Learning to Grow Pretrained Models for Efficient Transformer Training
Peihao Wang, Rameswar Panda, Lucas Torroba Hennigen, Philip Greengard, Leonid Karlinsky, Rogerio Feris, David Daniel Cox, Zhangyang Wang, Yoon Kim
TL;DR
The paper addresses the high cost of training ever-larger transformers by reusing knowledge from smaller pretrained models. It introduces LiGO, a learnable linear growth operator that initializes a larger model from a smaller one via a depth-width decomposition with Kronecker factorization, and connects this approach to Monarch matrices. Across language and vision domains, LiGO achieves substantial FLOPs and wall-time savings (up to about 55% in some cases) while preserving downstream performance, showing broad applicability and compatibility with other efficiency techniques. This work paves the way for scalable, data-driven pretraining of progressively larger transformers without training from scratch, with potential applicability to billion-parameter models.
Abstract
Scaling transformers has led to significant breakthroughs in many domains, leading to a paradigm in which larger versions of existing models are trained and released on a periodic basis. New instances of such models are typically trained completely from scratch, despite the fact that they are often just scaled-up versions of their smaller counterparts. How can we use the implicit knowledge in the parameters of smaller, extant models to enable faster training of newer, larger models? This paper describes an approach for accelerating transformer training by learning to grow pretrained transformers, where we learn to linearly map the parameters of the smaller model to initialize the larger model.
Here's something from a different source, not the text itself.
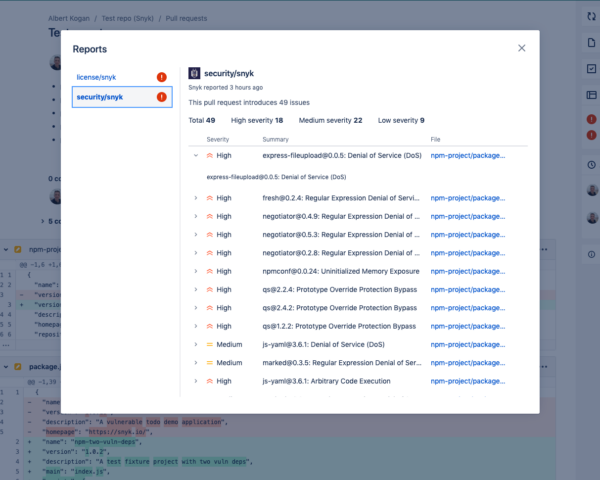This screenshot has width=600, height=480.
Task: Open the tasks checkmark icon in right sidebar
Action: tap(592, 68)
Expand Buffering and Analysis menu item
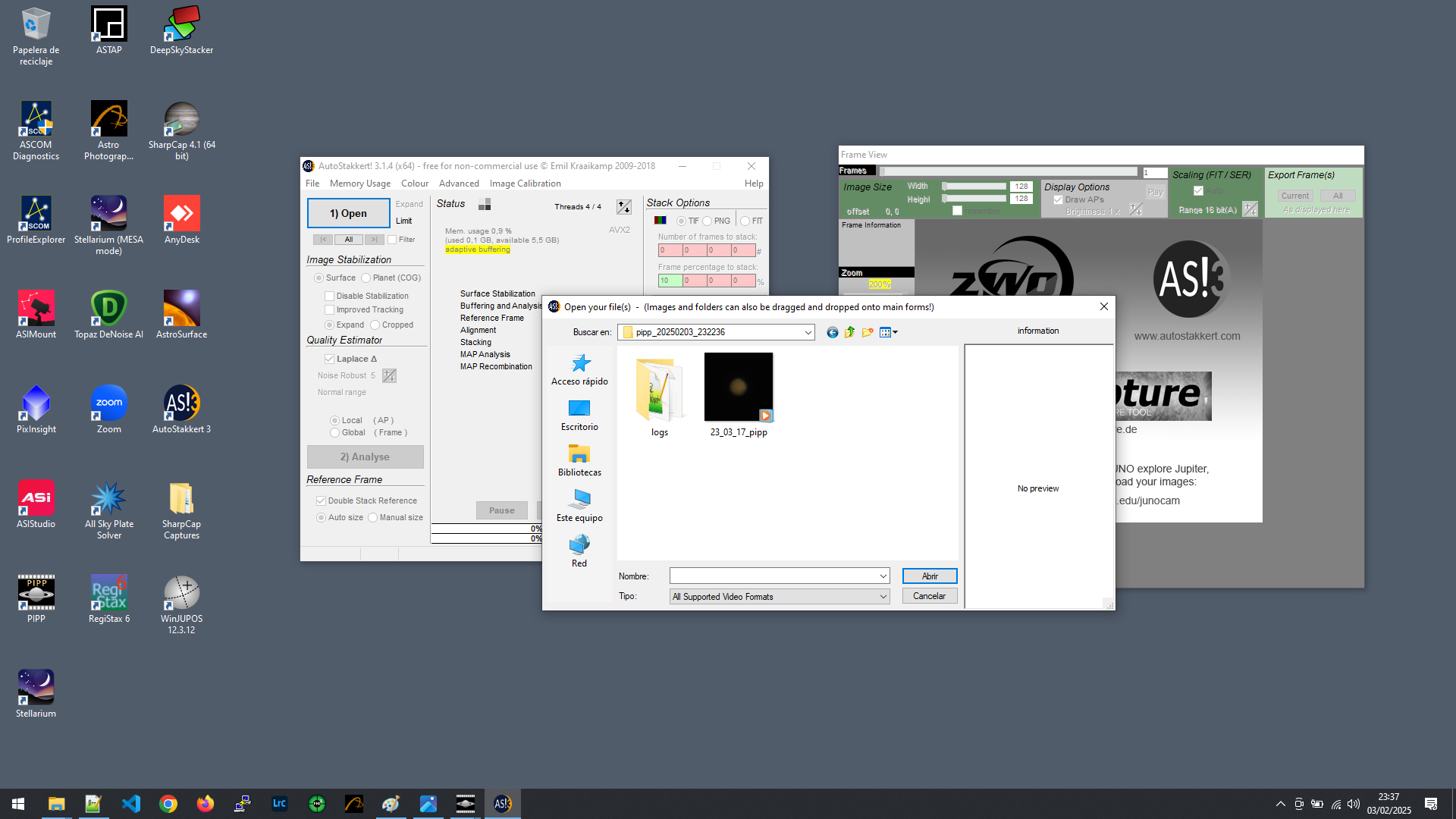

For tractable learning, we factorize the linear transformation as a composition of (linear) width- and depth-growth operators, and further employ a Kronecker factorization of these growth operators to encode architectural knowledge. Extensive experiments across both language and vision transformers demonstrate that our learned Linear Growth Operator (LiGO) can save up to 50% computational cost of training from scratch, while also consistently outperforming strong baselines that also reuse smaller pretrained models to initialize larger models.